- THE TASK
Your answer should be the exact lines of the data below from the one containing "Screen dimensions: 1200x1702" through the one containing "保存 Ctrl+S in"; please include nothing else.

- INPUT RECORDS
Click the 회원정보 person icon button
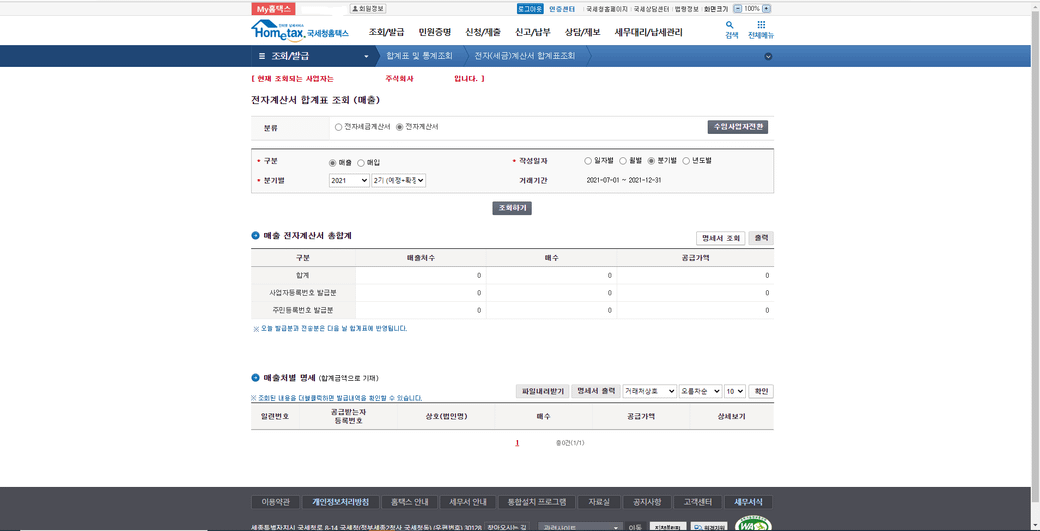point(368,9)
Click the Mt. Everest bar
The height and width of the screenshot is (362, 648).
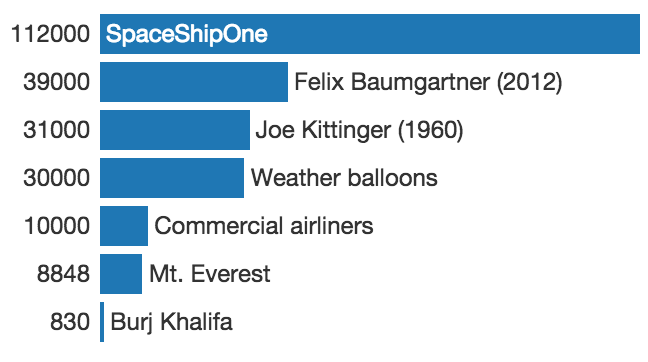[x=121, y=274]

...

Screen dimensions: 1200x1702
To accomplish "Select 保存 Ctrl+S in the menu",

- OUTPUT OF THE EXERCISE
Screen dimensions: 1200x1702
To accomplish "Select 保存 Ctrl+S in the menu",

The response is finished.